**WHAT TO WORK ON:** Gather up every line from the entries below that uses the word "height".

**INPUT DATA:**
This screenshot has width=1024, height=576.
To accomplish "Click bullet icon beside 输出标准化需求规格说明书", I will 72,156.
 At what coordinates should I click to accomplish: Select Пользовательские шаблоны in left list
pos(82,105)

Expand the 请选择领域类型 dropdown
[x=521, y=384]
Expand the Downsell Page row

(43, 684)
---
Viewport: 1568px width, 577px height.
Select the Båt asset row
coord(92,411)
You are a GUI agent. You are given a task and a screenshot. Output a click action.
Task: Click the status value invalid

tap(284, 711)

**RESPONSE AREA:**
This screenshot has width=1024, height=576.
Viewport: 1568px width, 577px height.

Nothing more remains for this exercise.